(RECORDS PROVIDED):
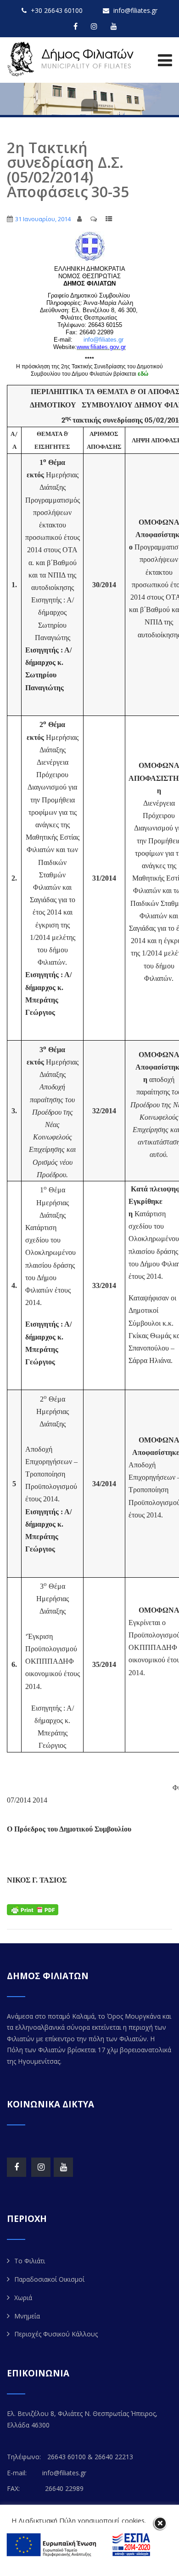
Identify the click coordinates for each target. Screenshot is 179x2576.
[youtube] (114, 26)
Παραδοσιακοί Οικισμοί (49, 2279)
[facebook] (75, 26)
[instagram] (94, 26)
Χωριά (23, 2297)
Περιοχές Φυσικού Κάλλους (56, 2334)
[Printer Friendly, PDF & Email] (32, 1909)
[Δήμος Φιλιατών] (72, 59)
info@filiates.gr (103, 339)
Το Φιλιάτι (29, 2260)
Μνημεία (27, 2316)
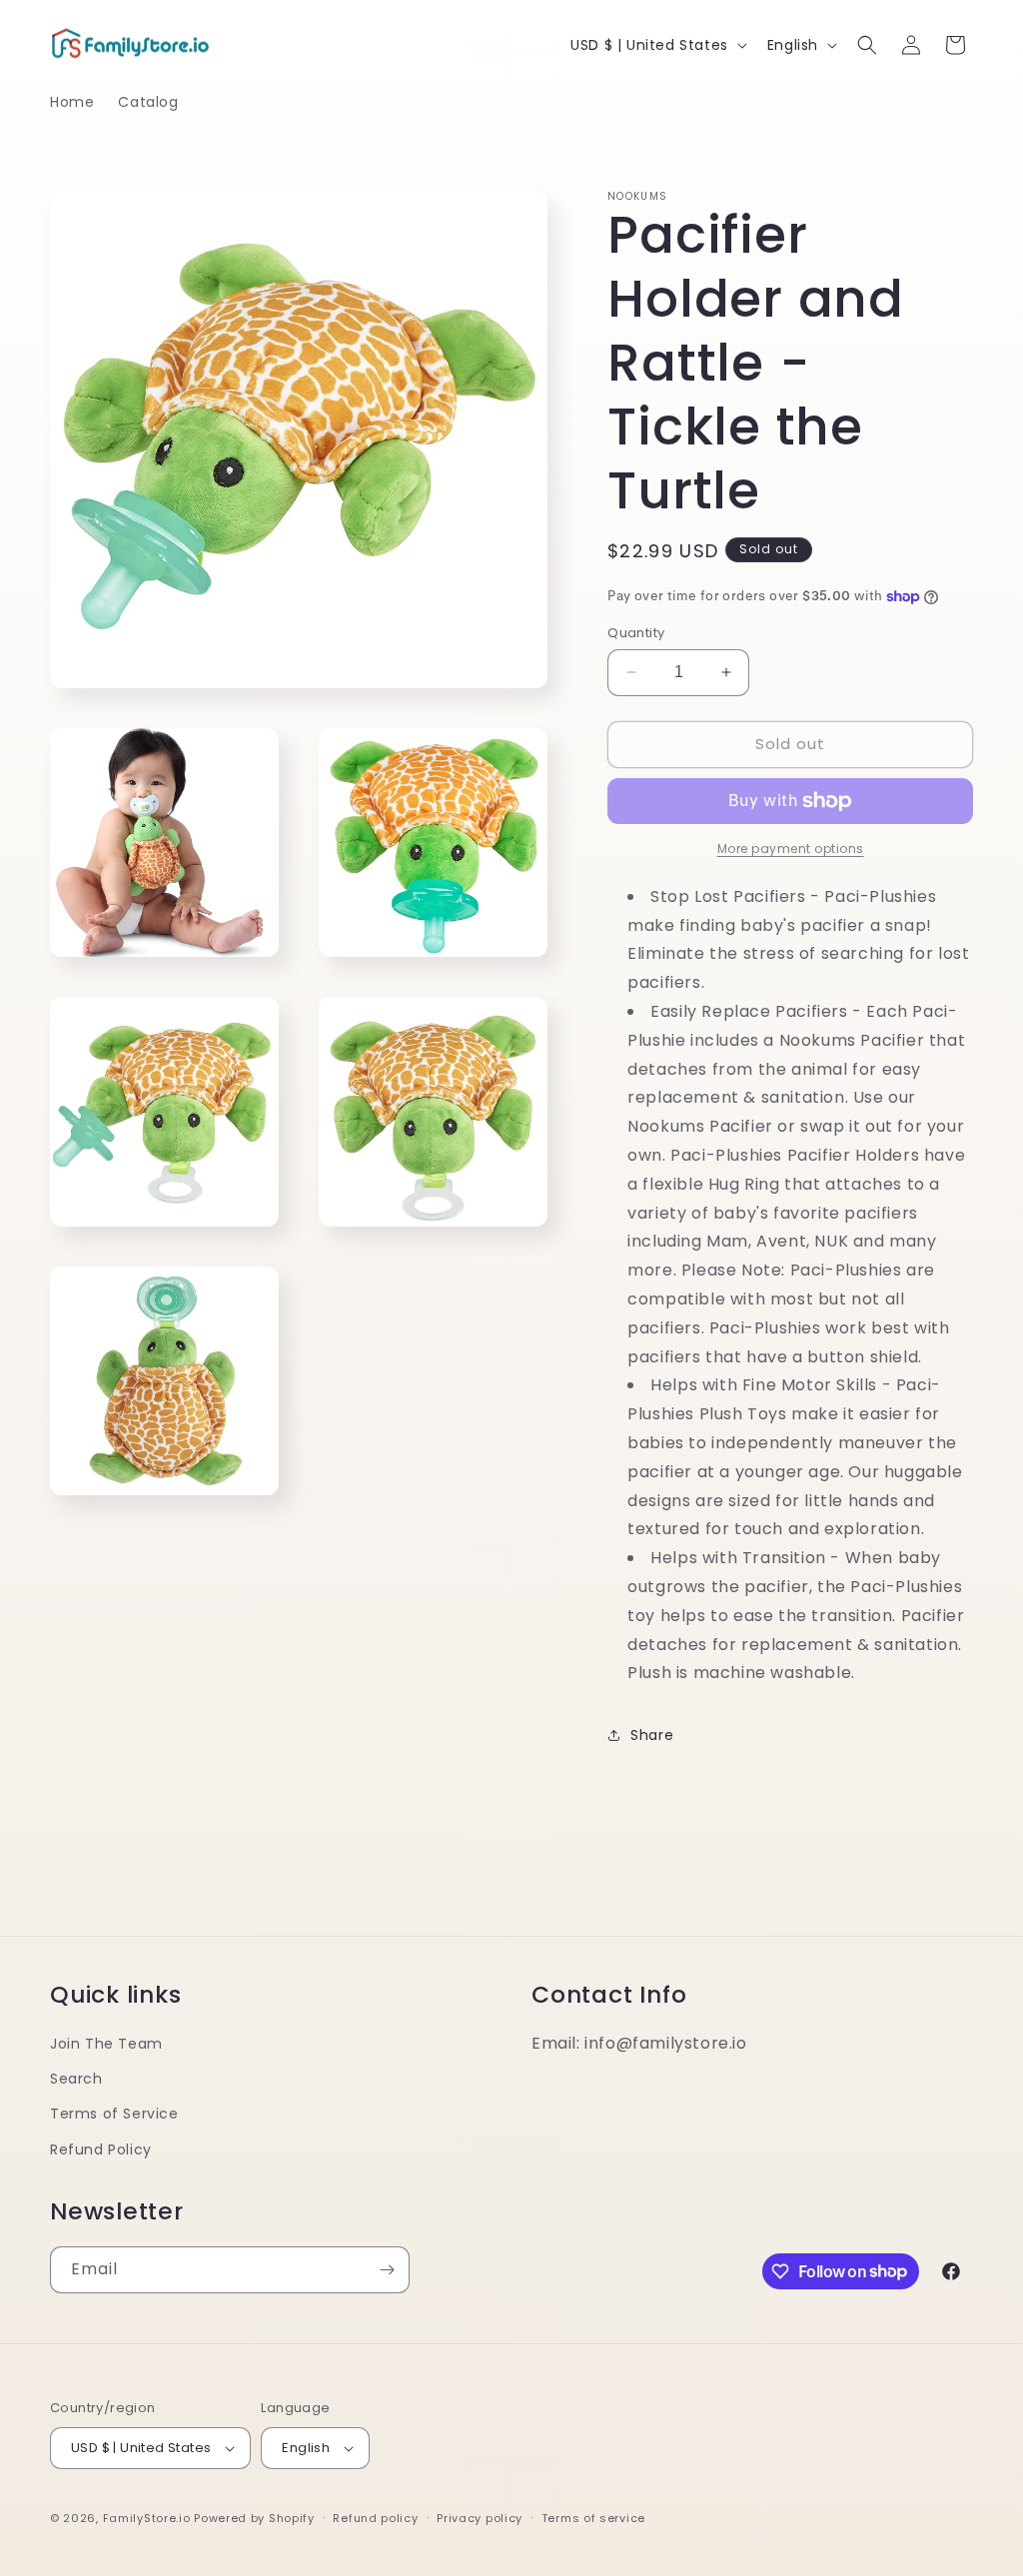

(WHAT NEEDS TO BE DONE): Omit the pictures. Write out exactly the lines from the one containing "[instagram] (94, 26)" through the last line of the entries, both of them included.

(RESULT):
[instagram] (94, 26)
Χωριά (23, 2297)
Περιοχές Φυσικού Κάλλους (56, 2334)
[Printer Friendly, PDF & Email] (32, 1909)
[Δήμος Φιλιατών] (72, 59)
info@filiates.gr (103, 339)
Το Φιλιάτι (29, 2260)
Μνημεία (27, 2316)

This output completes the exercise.